Inspirational talks by experts from across the global dairy and beef sectors impressed Reaseheath delegates who attended this week’s virtual conference run by the British Cattle Breeders Club.
Genetics, health management, understanding customers’ needs and solutions to climate change were among wide ranging topics in an inspirational programme which also featured Q & A sessions and the opportunity to hear and speak with three young people who are leading the way in agriculture.
University Centre Reaseheath had secured access to the conference and addresses from three keynote speakers were watched live and discussed by Foundation Degree in Agriculture undergraduates who were then able to rejoin the programme and learn more about subjects which will be built into later study. Access to HE and Level 3 Diploma in Agriculture students, lecturers and farm staff were also able to access the programme.
Our undergraduates looked at the future trends and demands of the market place and the impact Covid-19 has had on these with the Agriculture and Horticulture Development Board’s Consumer Insight Manager Susie Stannard. They also joined cheese producers Peter and Johnny Alvis of Lye Cross Farm for an insight into understanding customers’ needs and heard Farmers Weekly’s 2019 Dairy Farmer of the Year Will Frost describe the challenges and achievements of producing 10% of the UK’s total goat milk from his large scale goat enterprise.

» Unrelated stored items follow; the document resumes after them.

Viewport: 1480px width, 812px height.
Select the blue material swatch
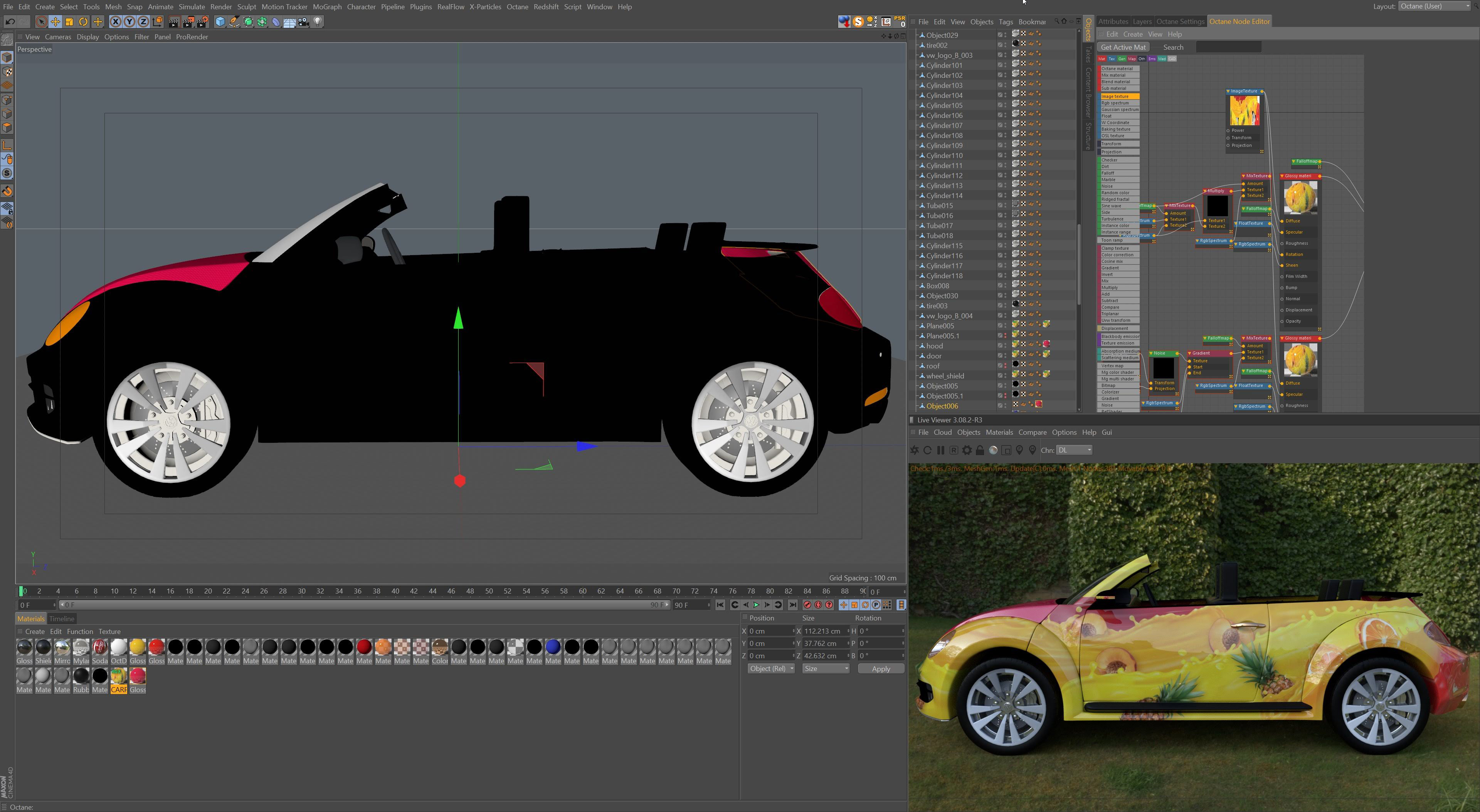tap(553, 647)
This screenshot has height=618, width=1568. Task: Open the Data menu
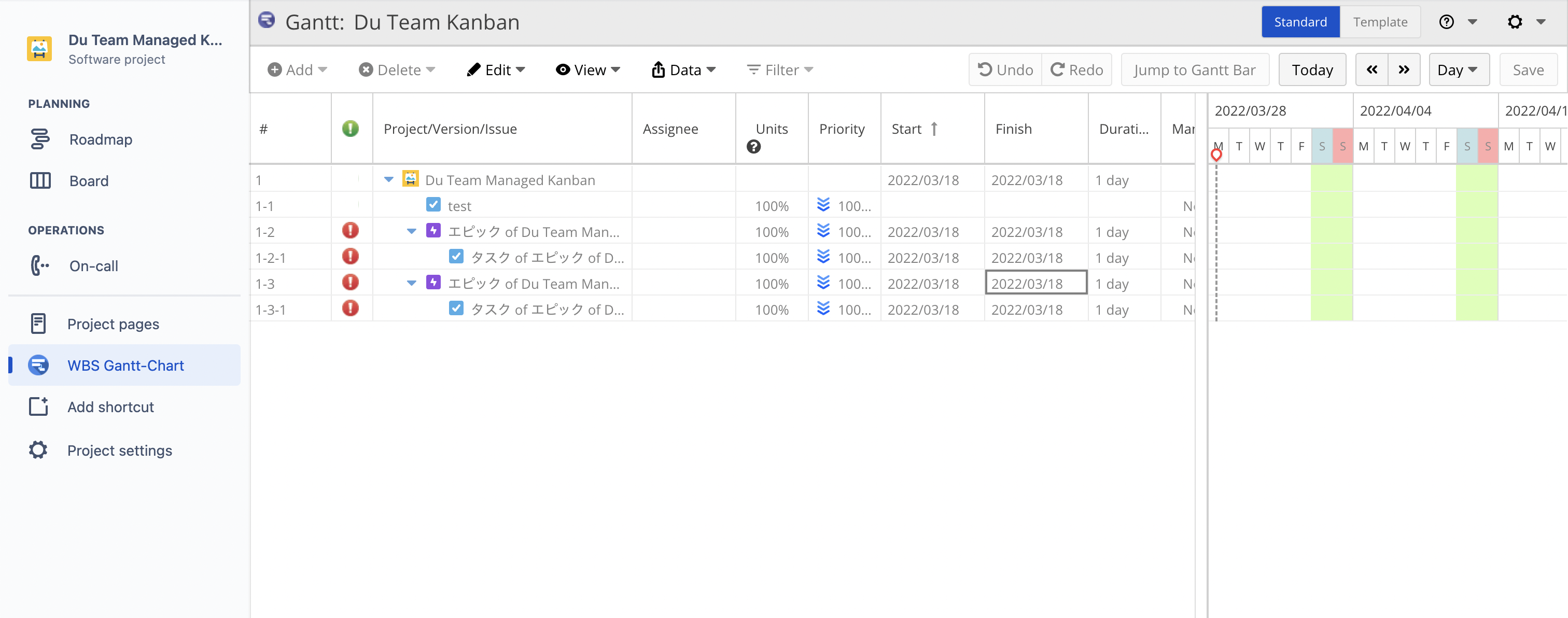(x=683, y=70)
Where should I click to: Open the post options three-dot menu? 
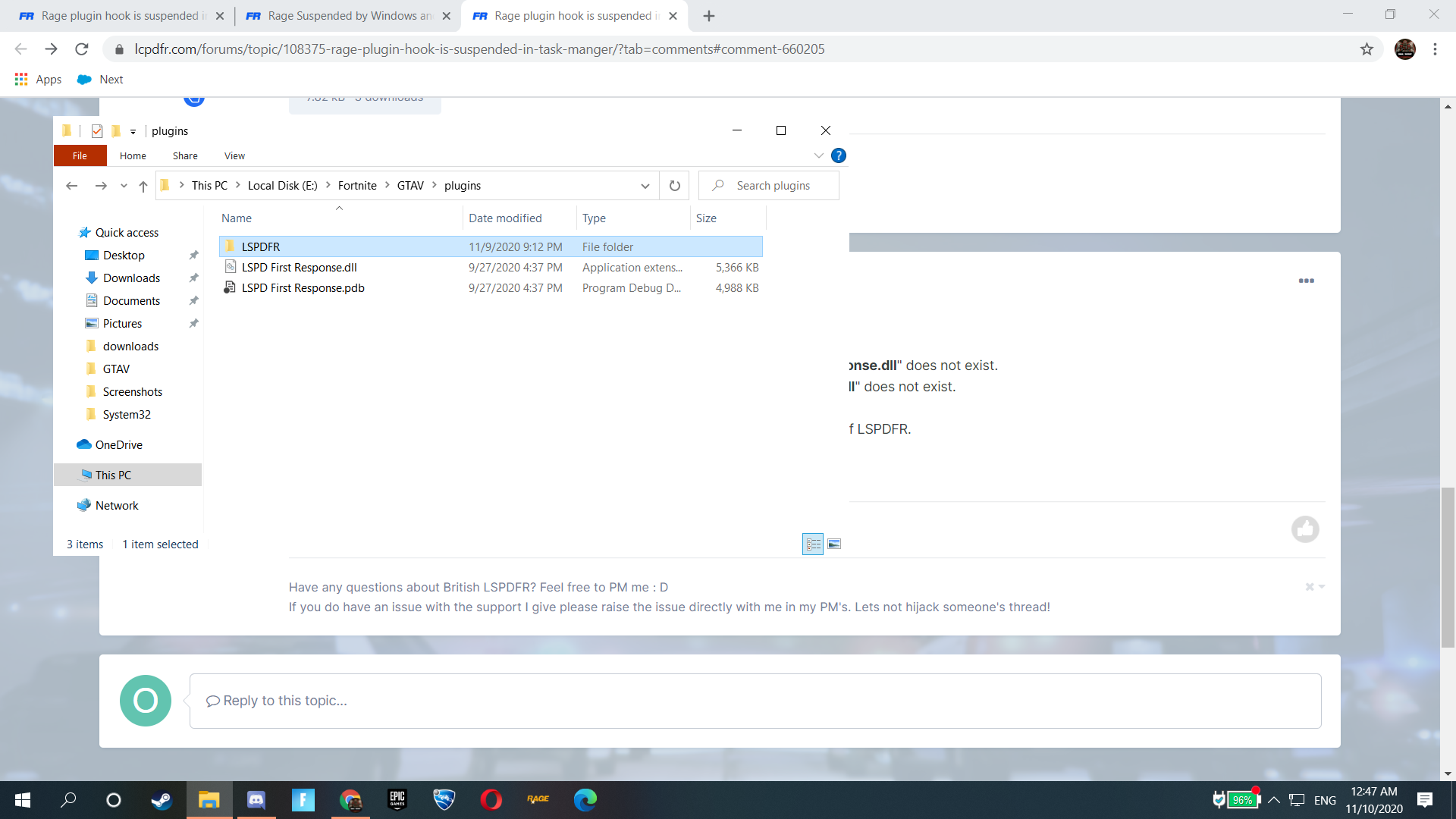coord(1306,281)
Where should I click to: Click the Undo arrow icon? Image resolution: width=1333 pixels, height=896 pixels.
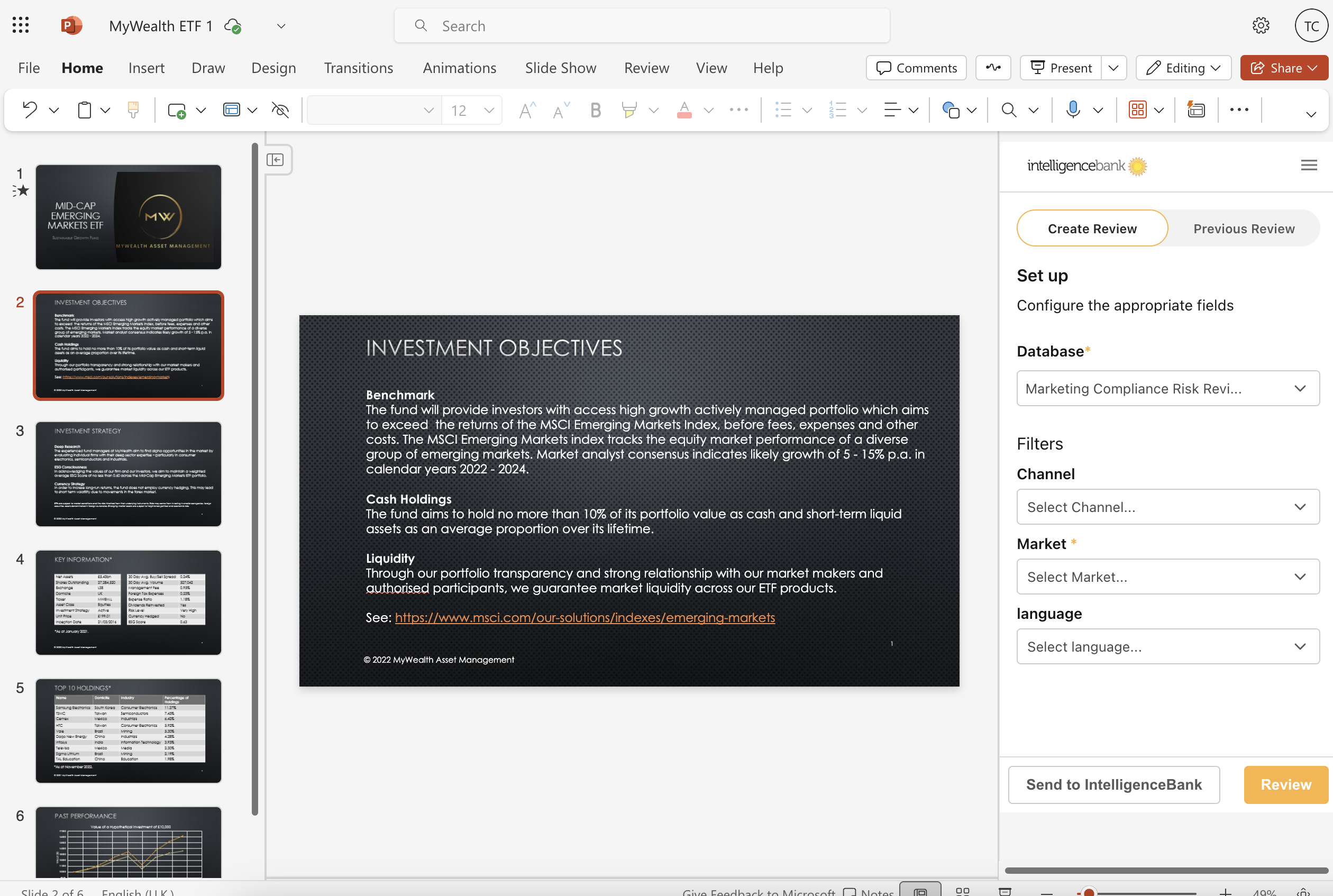coord(30,109)
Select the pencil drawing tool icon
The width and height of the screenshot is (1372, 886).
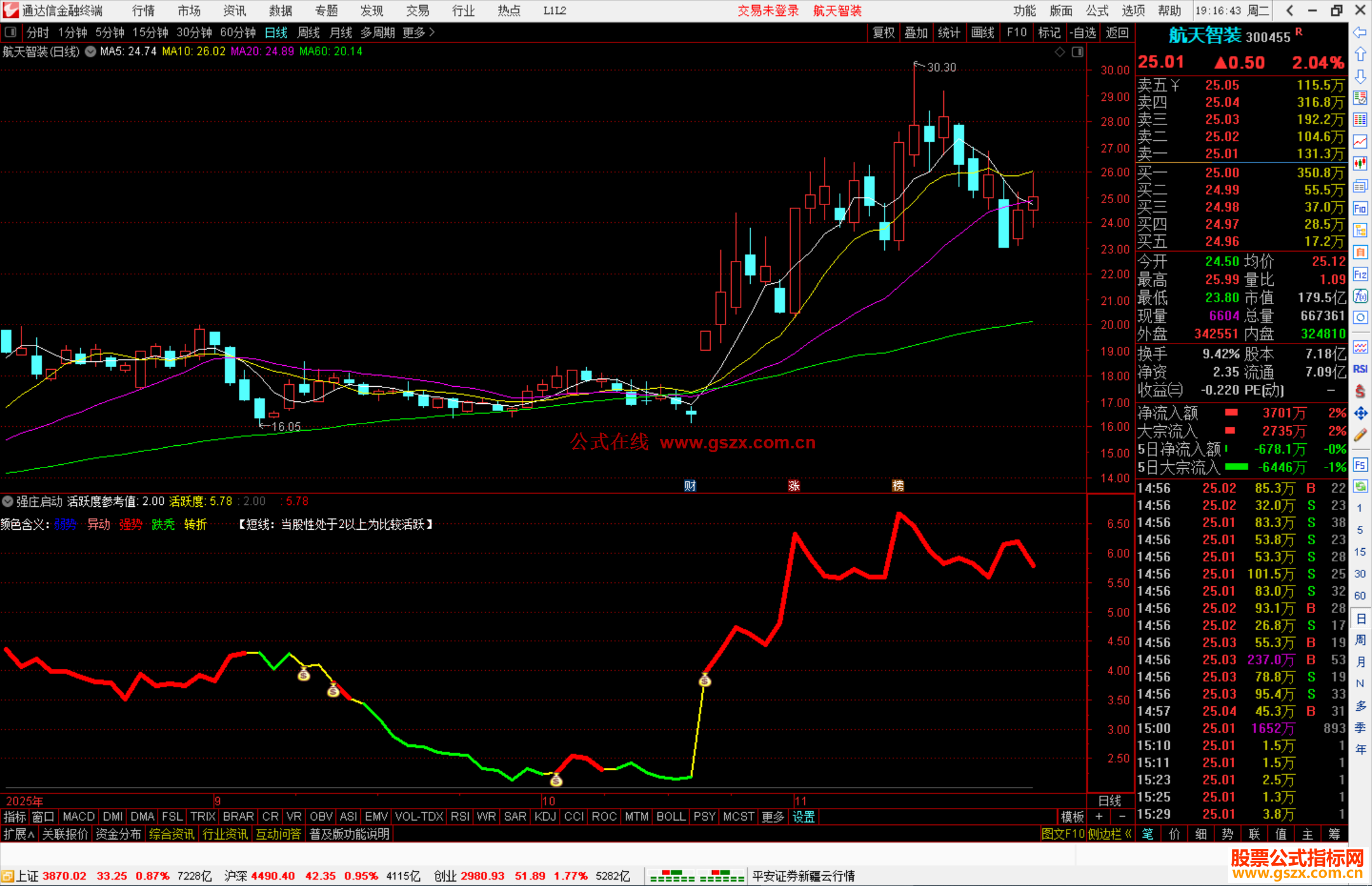coord(1360,435)
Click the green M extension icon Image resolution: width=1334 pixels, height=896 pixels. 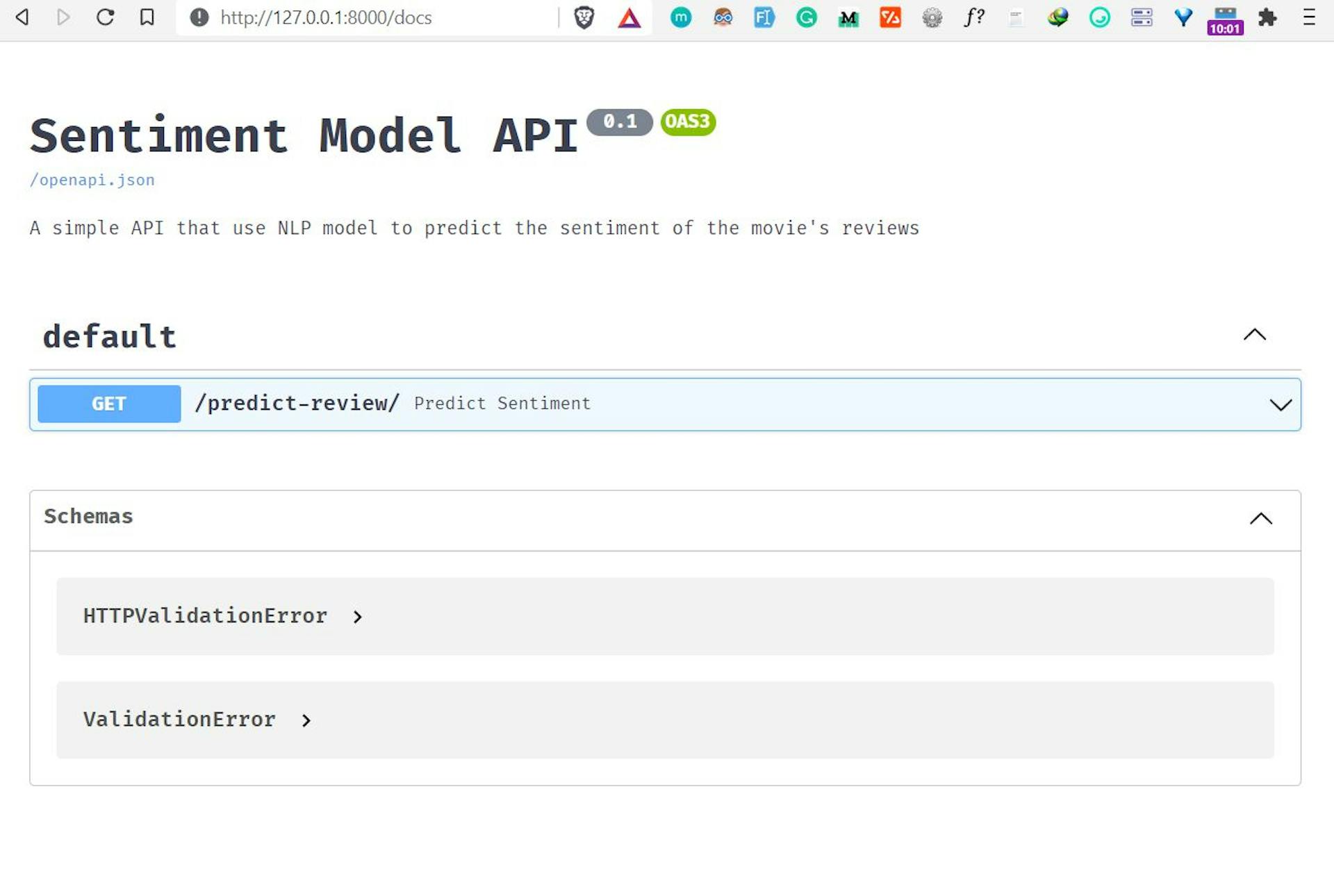(x=848, y=18)
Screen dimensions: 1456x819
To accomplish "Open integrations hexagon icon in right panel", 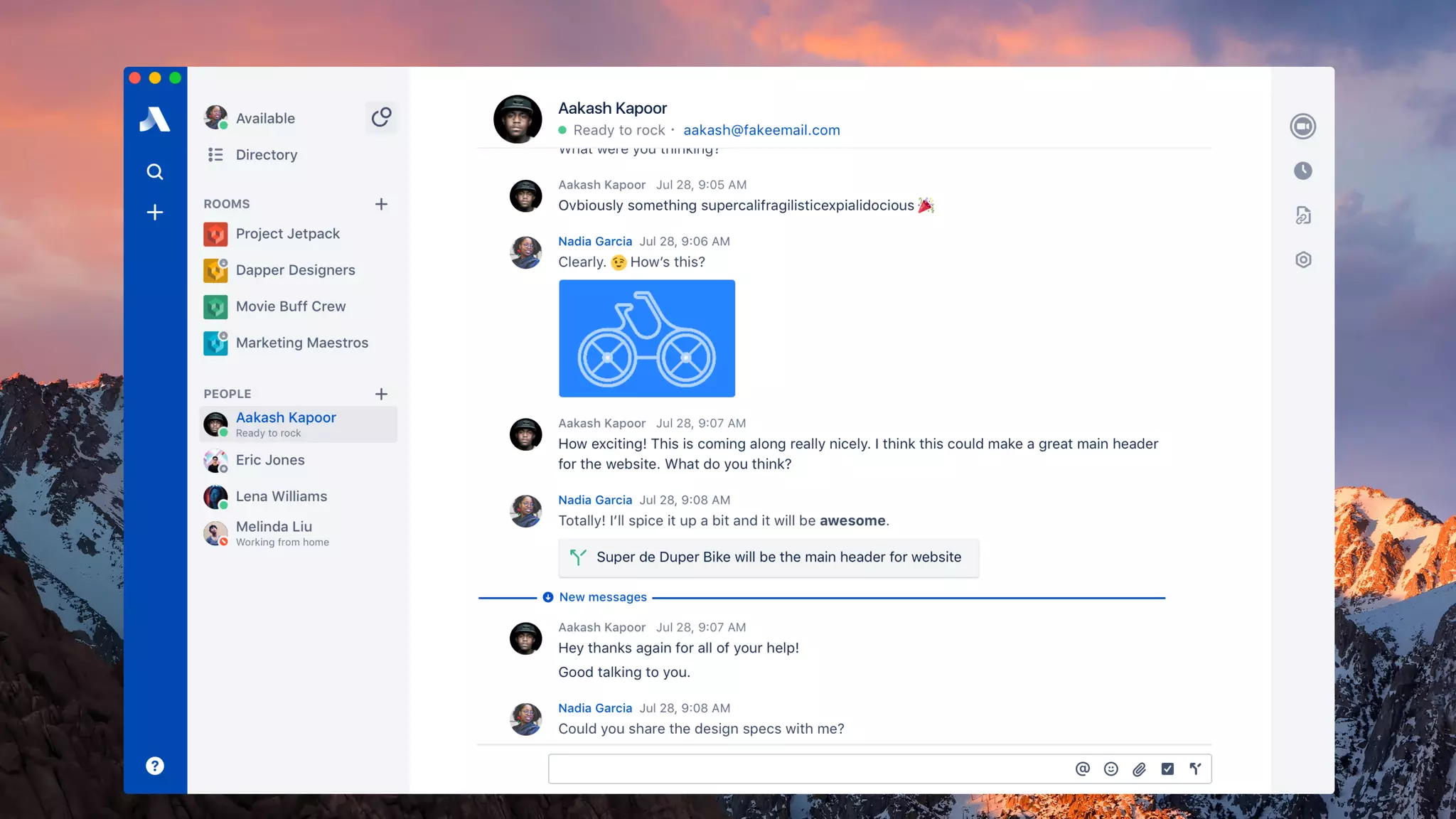I will pos(1302,259).
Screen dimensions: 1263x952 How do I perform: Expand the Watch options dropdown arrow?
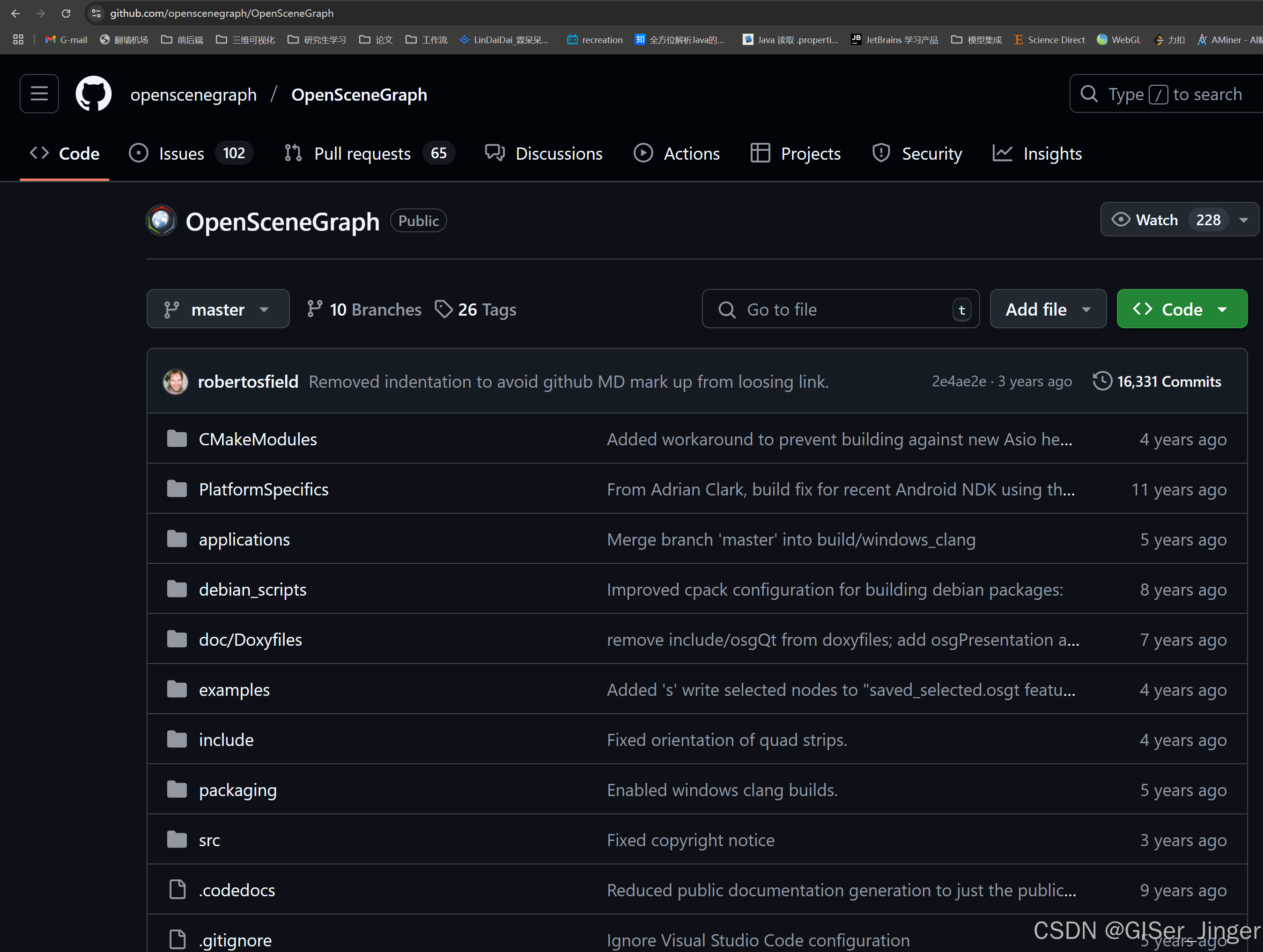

Forced by Covid-19 restrictions to move to online delivery, BCBC organisers had used technology to gain access to speakers from around the world including leading academics from the Universities of California and Florida, and from industry experts in Australia. Feed efficiency testing, rearing wagyu for beef, genome editing and climate neutrality were just some of the subjects discussed.
Clare Spendelow, a former Access to HE student who is now in the first year of her Foundation Degree in Agriculture, said: “This was a really enjoyable and informative day. I found that the presentations really helped to expand on some of the taught modules of my degree. They also gave me a better understanding of aspects of farming, business and biology which are being put into practice within the sector today to secure the future of British dairy and beef production.”
Course Leader Tom Furness added: “The virtual conference has been an excellent way of continuing our engagement with the agricultural industry while students continue to work remotely. Both staff and students thoroughly enjoyed the opportunity and were pleased to be able to support the conference in these uncertain times. Well done to the BCBC team.”